Momentum 3D Planar EM Simulator
- Developer(s): Keysight EEsof EDA
- Platform: Element in ADS
- Type: EM simulation
- Website: www.keysight.com/us/en/products/software/pathwave-design-software/pathwave-advanced-design-system/pathwave-ads-simulation-elements/momentum-g2-element.html

= Momentum (electromagnetic simulator) =

Momentum is 3-D planar EM simulation software for electronics and antenna analysis, a partial differential equation solver of Maxwell's equations based on the method of moments. It is a 3-D planar electromagnetic (EM) simulator used for passive circuit analysis.

It combines full-wave and quasi-static EM solvers to provide insight into EM behavior of MMIC, RFIC, RF Board, Signal Integrity, and antenna designs. The Momentum simulation engine is integrated into Keysight ADS and Keysight Genesys.
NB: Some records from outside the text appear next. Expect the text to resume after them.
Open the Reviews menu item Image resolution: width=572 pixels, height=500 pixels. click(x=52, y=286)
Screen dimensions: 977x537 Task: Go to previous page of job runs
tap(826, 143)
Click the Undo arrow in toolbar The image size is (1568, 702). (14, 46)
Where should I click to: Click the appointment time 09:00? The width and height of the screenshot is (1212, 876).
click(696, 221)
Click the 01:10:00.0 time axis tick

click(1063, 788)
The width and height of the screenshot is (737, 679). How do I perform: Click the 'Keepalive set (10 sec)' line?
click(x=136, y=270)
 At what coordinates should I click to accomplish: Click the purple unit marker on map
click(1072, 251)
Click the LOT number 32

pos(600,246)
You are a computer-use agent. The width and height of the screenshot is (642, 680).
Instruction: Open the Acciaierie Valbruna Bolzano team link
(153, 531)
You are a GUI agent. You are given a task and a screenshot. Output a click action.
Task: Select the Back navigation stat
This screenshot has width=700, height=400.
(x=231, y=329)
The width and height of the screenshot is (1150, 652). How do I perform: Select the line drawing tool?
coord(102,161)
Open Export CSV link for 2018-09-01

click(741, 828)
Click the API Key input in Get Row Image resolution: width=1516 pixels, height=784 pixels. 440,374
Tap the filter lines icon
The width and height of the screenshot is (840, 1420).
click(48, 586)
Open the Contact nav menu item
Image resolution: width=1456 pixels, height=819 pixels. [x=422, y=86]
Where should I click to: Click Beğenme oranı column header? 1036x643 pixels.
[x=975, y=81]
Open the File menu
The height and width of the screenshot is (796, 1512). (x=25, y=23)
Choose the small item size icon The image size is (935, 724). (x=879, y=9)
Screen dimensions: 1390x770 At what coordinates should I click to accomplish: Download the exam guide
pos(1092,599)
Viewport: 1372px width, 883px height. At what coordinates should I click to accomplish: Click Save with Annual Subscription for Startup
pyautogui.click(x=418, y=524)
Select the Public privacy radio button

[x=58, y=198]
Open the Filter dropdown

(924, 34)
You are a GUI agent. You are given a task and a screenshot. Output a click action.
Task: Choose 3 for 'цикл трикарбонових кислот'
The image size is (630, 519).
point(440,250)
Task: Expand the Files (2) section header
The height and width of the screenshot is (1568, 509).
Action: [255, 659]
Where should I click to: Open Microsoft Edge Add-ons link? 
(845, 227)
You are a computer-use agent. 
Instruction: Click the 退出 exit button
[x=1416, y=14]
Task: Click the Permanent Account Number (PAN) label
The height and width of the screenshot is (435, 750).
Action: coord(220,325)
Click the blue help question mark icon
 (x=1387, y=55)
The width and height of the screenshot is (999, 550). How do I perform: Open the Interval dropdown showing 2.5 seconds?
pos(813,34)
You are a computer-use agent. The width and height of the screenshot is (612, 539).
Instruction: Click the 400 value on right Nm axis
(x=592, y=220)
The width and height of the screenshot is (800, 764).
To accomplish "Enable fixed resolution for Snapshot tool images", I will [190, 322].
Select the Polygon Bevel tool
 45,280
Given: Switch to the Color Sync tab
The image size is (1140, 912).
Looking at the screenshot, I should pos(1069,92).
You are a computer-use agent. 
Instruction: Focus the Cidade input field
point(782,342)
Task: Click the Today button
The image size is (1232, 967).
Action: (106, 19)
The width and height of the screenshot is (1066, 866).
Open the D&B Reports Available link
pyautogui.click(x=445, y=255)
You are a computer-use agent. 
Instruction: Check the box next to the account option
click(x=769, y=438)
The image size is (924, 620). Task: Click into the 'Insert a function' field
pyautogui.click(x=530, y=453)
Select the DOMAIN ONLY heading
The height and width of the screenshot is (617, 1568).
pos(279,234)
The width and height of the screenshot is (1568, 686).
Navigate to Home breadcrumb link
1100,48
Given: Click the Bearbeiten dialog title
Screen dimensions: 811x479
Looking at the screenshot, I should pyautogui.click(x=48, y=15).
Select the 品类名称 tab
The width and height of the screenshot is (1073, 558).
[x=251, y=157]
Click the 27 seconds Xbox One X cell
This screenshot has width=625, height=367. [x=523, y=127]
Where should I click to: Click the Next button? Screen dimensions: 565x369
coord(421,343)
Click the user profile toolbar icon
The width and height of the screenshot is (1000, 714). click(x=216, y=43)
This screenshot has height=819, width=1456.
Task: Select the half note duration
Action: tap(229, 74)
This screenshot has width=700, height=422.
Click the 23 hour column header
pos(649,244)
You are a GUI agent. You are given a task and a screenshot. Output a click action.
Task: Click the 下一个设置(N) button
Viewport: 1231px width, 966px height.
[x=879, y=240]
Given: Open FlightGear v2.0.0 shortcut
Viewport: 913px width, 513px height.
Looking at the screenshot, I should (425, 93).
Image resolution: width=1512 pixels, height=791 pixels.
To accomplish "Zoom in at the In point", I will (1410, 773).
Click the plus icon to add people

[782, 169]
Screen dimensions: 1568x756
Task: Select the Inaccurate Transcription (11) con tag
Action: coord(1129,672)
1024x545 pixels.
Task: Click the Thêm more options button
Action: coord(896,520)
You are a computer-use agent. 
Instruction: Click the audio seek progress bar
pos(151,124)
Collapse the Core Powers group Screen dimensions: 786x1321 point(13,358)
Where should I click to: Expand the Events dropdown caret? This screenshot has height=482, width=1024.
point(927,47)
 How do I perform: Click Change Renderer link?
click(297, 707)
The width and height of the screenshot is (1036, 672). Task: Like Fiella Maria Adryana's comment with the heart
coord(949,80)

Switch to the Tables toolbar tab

It was originally developed by a Belgian company, Alphabit, a spinoff from the Electromagnetics Group of Ghent University and IMEC. Early contributors to the technology include Niels Faché, Jan Van Hese, Frank Libbrecht, Jeannick Sercu, Luc Vandormael, Mieke Herreman, Peter Kok, Tom Dhaene and Krist Blomme.

The company was acquired by Hewlett-Packard, later it became part of Agilent Technologies and since November 2014 it is part of Keysight Technologies EEsof division, the current owners.